Have you ever been in a relationship where you thought you loved someone and you thought you were going to spend your whole life together, but only to be heartbroken?
Have you ever been in a relationship where you thought you married a perfect loving person but only to discover that your loving relationship was not as “perfect” as you think? The person you once loved has become the person you hate or desire to break-up with.
It’s amazing that one of the most misunderstood words when it comes to the subject of relationships is the word “love”.
Many people want to be loved and many people want to be in love. However, it seems as if very few people understand the true meaning of love. Furthermore, few people are able to differentiate between love and infatuation.
What is Infatuation?
Infatuation is defined as an intense but short-lived passion or admiration for someone or something.
- Therefore infatuation doesn’t last long; it happens instantly and quickly.

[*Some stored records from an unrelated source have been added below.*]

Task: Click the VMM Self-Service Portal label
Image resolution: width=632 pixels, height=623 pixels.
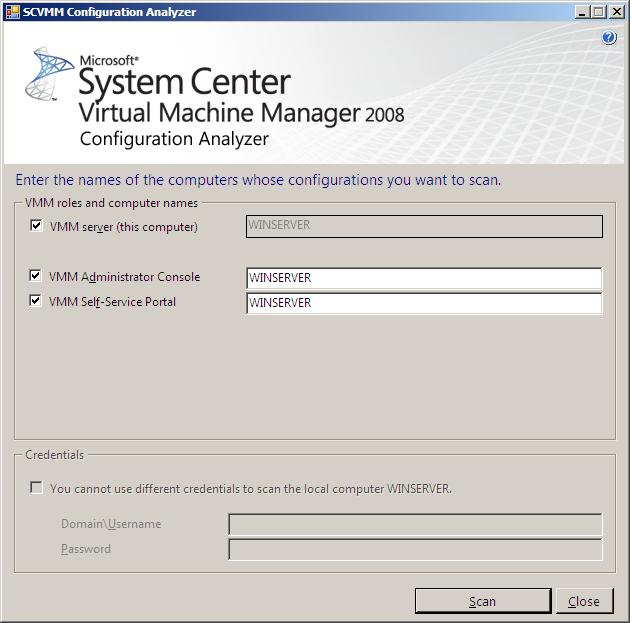Action: (x=112, y=302)
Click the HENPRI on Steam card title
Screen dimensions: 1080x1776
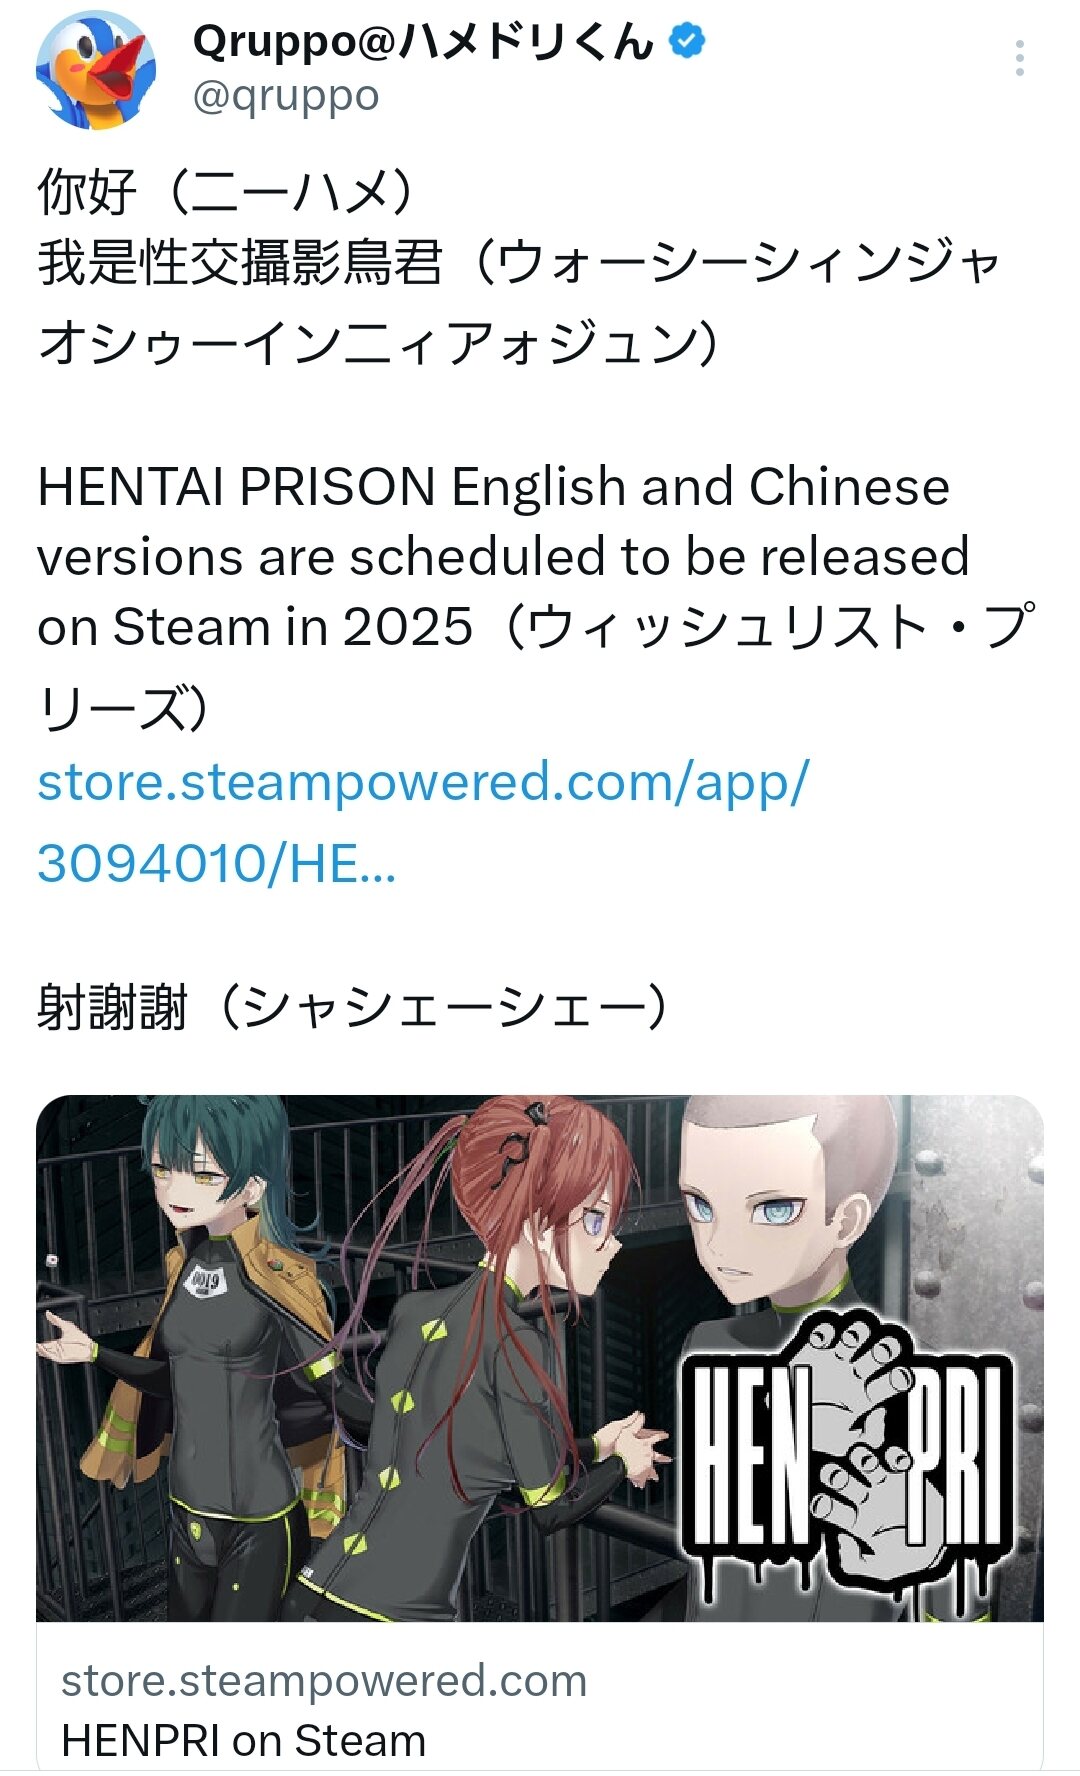tap(244, 1741)
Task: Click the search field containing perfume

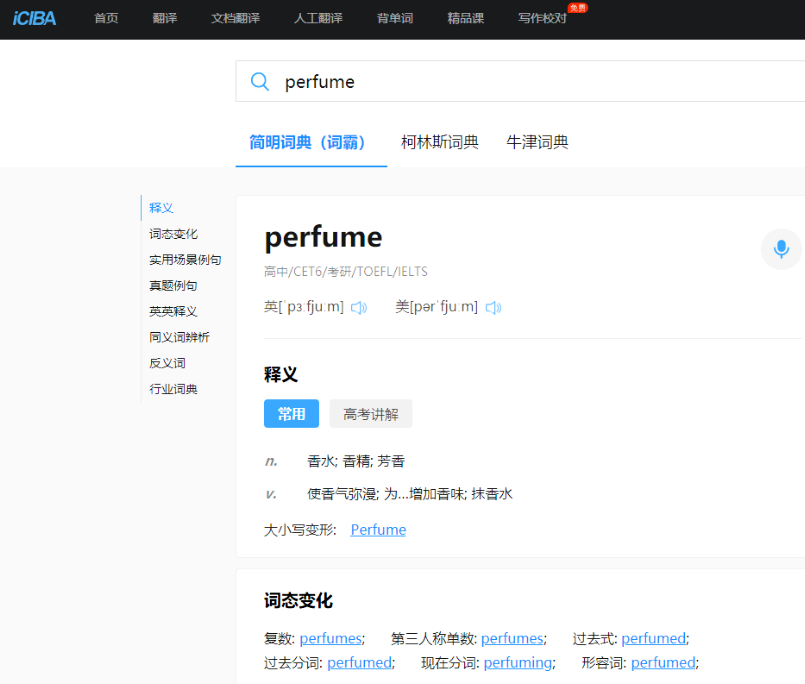Action: 530,82
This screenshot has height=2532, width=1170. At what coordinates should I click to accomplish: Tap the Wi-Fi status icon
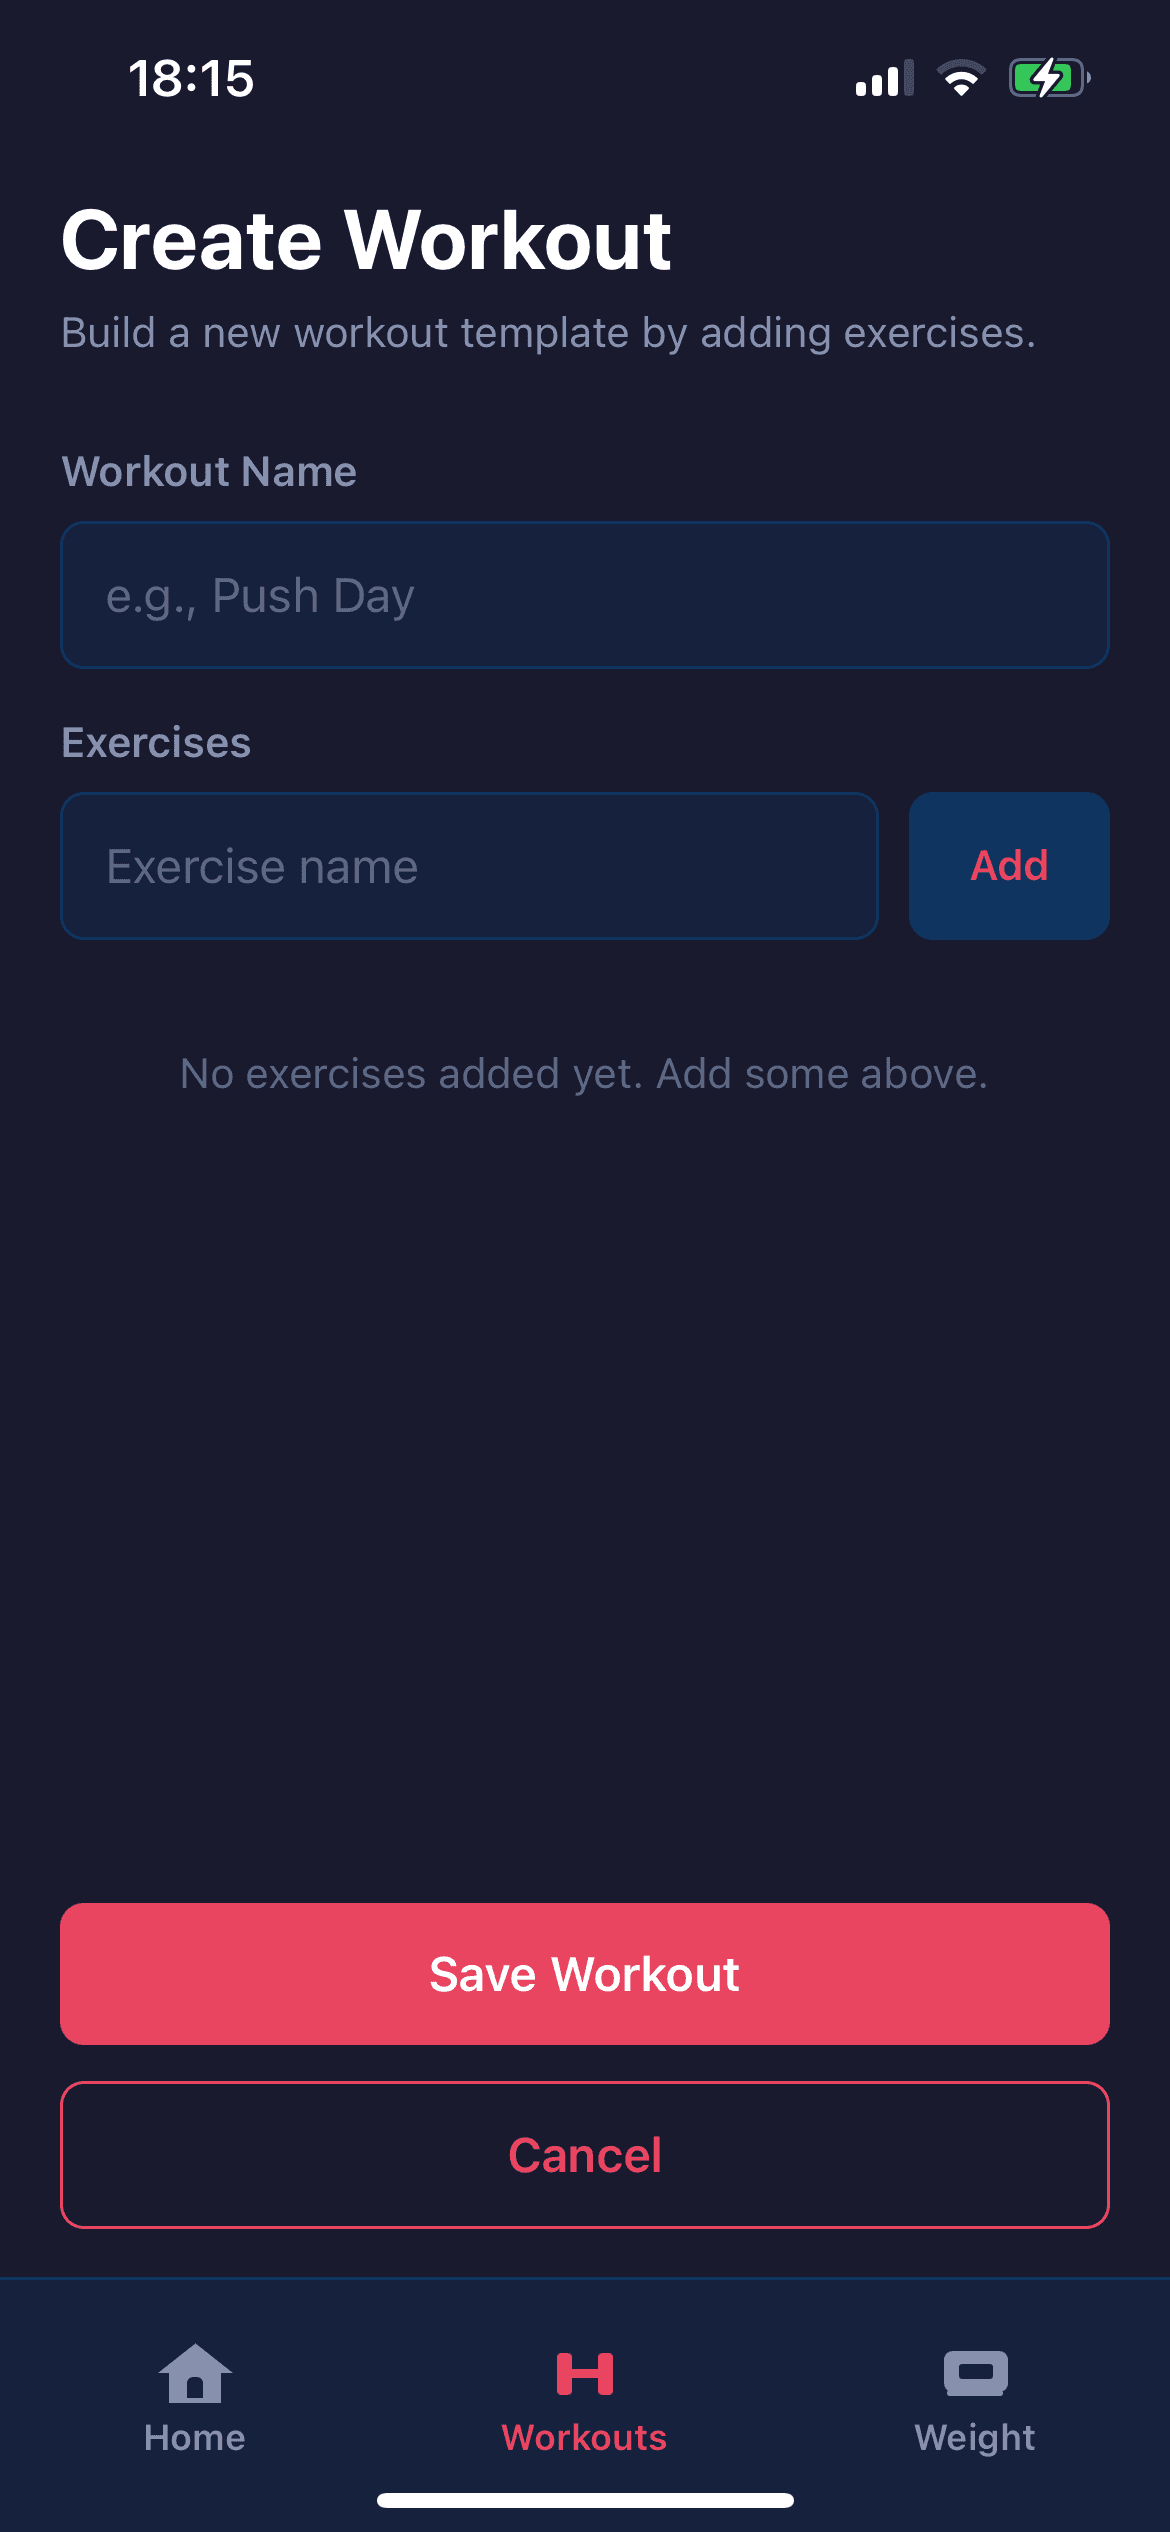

- Infatuation is driven and fueled by lust; it is all about sex pleasure and physical affections
- Infatuation believes that your partner or the person you desire is “perfect”; it makes you believe that you are in love with a someone who can do no wrong when realistically none of us are perfect
- Infatuation makes you feel like you know everything about your partner but yet you have known your partner for a short time and most certainly may know very little about him.
- Infatuation is interested in self-gratification or self-satisfaction; your passions are not about what you can give or contribute to the relationship – but your passions are about what you can get from the relationship
- Infatuation can consist of pure intense feelings and very little volitional or rational thought. Therefore decisions are made purely out of feelings and emotions rather than rational reasoning.
- Infatuation is therefore like a roller-coaster; One minute the relationship is great and the next minute the relationship is bad and then later its great again
- Infatuation makes one overly jealous and over protective; it desires control but also fears loss
- Infatuation cannot be satisfied; it usually wants more and if it does not get what is wants, it will look elsewhere which results in broken relationships.
What is Love?
Love is exactly the opposite of infatuation. Love is more than just feelings and emotions – but love is also about actions and principles.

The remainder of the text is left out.